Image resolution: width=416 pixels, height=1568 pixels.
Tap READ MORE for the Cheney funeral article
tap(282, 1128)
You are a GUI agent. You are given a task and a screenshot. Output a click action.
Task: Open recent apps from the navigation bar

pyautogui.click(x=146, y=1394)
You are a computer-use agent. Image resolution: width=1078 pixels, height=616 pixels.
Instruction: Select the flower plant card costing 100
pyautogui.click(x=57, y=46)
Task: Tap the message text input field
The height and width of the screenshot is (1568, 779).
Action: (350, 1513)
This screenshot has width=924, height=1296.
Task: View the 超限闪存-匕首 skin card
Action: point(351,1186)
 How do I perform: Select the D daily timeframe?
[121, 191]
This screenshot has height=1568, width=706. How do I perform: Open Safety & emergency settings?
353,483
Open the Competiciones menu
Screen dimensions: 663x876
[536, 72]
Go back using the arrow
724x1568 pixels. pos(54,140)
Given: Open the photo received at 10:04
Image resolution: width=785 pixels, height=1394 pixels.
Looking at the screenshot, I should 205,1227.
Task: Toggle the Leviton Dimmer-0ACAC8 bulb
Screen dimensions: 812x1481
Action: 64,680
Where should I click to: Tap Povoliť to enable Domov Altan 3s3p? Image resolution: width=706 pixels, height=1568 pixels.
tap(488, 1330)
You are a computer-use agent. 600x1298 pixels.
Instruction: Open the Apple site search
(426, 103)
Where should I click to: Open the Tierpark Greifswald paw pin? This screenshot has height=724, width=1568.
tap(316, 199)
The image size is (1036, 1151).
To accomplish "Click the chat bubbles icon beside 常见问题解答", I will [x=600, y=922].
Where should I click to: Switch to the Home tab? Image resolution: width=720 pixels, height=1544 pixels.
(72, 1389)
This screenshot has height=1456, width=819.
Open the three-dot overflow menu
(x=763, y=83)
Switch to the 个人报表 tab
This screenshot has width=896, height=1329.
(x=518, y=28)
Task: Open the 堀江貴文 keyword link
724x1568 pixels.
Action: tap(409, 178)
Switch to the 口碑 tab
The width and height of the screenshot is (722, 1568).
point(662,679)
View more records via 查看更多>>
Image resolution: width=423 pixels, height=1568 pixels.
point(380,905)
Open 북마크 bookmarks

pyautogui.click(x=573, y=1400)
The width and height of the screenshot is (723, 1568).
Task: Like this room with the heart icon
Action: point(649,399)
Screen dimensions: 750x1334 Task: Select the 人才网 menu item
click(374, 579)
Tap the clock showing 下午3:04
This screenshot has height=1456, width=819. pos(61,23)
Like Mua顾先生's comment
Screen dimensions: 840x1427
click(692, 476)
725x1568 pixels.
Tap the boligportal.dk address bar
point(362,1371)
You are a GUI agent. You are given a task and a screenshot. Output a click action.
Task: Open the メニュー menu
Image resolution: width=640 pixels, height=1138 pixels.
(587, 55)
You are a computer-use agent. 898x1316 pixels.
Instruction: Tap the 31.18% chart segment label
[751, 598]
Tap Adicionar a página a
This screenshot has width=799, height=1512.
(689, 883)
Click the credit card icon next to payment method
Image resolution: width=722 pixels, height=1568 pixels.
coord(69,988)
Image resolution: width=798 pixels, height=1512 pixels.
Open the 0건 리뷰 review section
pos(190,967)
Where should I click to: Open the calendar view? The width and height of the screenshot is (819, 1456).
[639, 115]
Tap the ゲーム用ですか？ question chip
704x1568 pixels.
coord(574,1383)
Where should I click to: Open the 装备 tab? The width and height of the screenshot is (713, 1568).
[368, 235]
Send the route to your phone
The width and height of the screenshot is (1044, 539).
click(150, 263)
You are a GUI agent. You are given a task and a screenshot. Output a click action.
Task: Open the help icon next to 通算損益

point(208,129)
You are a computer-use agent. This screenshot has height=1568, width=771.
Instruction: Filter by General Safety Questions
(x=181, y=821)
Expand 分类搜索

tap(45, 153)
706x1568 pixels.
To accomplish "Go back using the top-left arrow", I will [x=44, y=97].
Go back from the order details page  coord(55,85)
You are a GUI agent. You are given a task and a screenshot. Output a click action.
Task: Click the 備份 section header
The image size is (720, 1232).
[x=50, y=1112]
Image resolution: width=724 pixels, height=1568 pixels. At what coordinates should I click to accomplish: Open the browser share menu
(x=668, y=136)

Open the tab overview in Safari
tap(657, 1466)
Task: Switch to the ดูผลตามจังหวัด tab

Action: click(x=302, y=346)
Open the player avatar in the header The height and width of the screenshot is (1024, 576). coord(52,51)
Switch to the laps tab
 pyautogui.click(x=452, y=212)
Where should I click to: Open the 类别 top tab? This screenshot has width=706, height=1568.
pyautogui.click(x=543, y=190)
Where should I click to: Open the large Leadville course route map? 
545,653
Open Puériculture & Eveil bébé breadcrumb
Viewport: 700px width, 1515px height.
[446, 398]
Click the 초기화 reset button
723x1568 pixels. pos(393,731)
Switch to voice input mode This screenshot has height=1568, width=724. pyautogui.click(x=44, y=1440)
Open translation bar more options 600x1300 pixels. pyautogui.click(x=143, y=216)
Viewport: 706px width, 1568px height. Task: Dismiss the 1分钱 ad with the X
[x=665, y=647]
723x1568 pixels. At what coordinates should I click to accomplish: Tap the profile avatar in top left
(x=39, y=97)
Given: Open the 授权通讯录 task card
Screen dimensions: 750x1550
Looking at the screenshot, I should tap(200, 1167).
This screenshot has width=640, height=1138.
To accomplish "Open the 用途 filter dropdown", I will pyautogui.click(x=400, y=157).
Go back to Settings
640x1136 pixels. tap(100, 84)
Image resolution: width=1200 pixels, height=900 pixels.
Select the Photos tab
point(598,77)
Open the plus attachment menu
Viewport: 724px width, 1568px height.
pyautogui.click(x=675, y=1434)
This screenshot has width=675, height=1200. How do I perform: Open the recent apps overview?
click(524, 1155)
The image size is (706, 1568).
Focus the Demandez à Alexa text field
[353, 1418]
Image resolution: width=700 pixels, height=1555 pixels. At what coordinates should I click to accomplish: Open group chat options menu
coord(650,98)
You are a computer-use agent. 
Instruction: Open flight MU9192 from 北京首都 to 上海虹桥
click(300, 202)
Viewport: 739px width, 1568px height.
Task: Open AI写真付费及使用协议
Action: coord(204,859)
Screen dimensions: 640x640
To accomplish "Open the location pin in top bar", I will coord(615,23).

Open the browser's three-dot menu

• **Exercise task**: State how many lines of the entries above contain the string "perform", and give only that number. Case counts.

• **Response**: 3